Senate minority leader Harry Reid mocked McConnell’s assertion that Democrats had not abided by the rules in his own floor speech, pointing out that it was Republicans who had established that the deal would be held to a 60-vote threshold in an unprecedented letter sent to Iranian leaders in March. Republicans, he added, had used a record number of filibusters against Obama’s agenda when in the minority, prior to retaking control of the Senate in November’s midterm elections.
“The Senate has spoken and has spoken with a clarion voice,” Reid said. “The matter is over with. We should move on.”
Dick Durbin, the minority whip who has worked tirelessly behind the scenes to shore up support among Democrats in favor of the deal, said he could not recall a moment this consequential since the 2002 vote on the Iraq War.
“It reminded me that despite all of the pettiness and all the partisanship, there are moments in a senatorial career and the history of this body when members rise to a historic moment. Today was one of them,” Durbin told reporters on Capitol Hill after the vote.
Republican leaders in the House of Representatives were eyeing a vote on a motion of approval, in an attempt to force Democrats to formally record their support for the agreement in a vote.
The strategy would be “about holding every member accountable for their vote”, the House speaker, John Boehner, told reporters.
Boehner, a Republican from Ohio, said the House would use “every tool at our disposal to stop, slow and delay this agreement from being fully implemented”.
“This debate is far from over,” he said, “and frankly it’s just beginning.”
The July deal struck between Iran and six world powers provides Tehran relief from crippling economic sanctions in exchange for limits on its nuclear program.
Republicans complain the deal does not do away with the program altogether, fails to provide for spot inspections of nuclear sites or force Iran to end support for militant groups like Hamas.
Obama praised the outcome in a statement shortly after the vote, hailing what he called a “historic step forward.”

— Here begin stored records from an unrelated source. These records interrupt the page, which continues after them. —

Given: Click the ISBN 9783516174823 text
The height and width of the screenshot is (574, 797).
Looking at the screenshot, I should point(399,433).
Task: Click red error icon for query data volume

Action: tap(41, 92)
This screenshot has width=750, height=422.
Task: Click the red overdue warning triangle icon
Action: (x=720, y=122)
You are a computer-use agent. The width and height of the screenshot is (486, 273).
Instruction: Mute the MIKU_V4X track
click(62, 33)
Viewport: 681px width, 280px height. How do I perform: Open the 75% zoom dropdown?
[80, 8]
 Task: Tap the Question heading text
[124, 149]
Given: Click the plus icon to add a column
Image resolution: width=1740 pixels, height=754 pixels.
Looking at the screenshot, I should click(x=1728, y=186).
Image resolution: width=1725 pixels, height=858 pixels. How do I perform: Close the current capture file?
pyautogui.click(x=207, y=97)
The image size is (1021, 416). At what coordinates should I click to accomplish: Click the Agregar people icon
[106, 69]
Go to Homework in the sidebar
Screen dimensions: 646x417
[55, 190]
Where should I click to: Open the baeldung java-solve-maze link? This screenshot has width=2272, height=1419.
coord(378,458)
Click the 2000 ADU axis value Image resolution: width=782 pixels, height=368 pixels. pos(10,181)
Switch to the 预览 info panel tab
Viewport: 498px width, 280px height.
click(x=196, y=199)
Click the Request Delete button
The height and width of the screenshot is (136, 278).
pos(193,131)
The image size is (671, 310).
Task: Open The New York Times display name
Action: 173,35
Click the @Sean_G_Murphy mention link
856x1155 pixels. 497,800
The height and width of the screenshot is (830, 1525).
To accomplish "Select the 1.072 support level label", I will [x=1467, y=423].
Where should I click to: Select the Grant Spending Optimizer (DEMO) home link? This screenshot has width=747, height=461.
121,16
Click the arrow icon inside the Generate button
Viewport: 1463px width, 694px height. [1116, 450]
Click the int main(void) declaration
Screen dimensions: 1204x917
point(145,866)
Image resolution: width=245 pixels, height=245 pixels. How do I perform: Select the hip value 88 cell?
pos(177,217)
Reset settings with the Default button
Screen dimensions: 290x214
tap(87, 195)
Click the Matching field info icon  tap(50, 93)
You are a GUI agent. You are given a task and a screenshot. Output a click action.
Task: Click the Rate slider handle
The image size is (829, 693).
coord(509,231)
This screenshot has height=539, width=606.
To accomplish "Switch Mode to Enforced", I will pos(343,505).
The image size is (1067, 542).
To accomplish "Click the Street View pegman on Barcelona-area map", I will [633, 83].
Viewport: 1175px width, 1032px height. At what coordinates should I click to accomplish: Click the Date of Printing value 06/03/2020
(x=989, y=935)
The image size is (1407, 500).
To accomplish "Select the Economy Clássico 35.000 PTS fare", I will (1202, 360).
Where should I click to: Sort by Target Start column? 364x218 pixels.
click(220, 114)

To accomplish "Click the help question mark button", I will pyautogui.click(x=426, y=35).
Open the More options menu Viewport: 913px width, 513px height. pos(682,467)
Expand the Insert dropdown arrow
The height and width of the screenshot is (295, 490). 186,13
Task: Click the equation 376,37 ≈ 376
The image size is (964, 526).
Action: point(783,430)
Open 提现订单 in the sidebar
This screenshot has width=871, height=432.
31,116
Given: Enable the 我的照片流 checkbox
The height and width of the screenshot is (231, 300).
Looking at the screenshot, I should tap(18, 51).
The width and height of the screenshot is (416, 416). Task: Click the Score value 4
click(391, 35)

“This vote is a victory for diplomacy, for American national security, and for the safety and security of the world,” the president said. “For nearly two years, we negotiated from a position of strength to reach an agreement that meets our core objectives. Since we concluded these negotiations, we have had the most consequential national security debate since the decision to invade Iraq more than a decade ago.”
“Today, I am heartened that so many Senators judged this deal on the merits, and am gratified by the strong support of lawmakers and citizens alike. Going forward, we will turn to the critical work of implementing and verifying this deal so that Iran cannot pursue a nuclear weapon, while pursuing a foreign policy that leaves our country – and the world – a safer place.”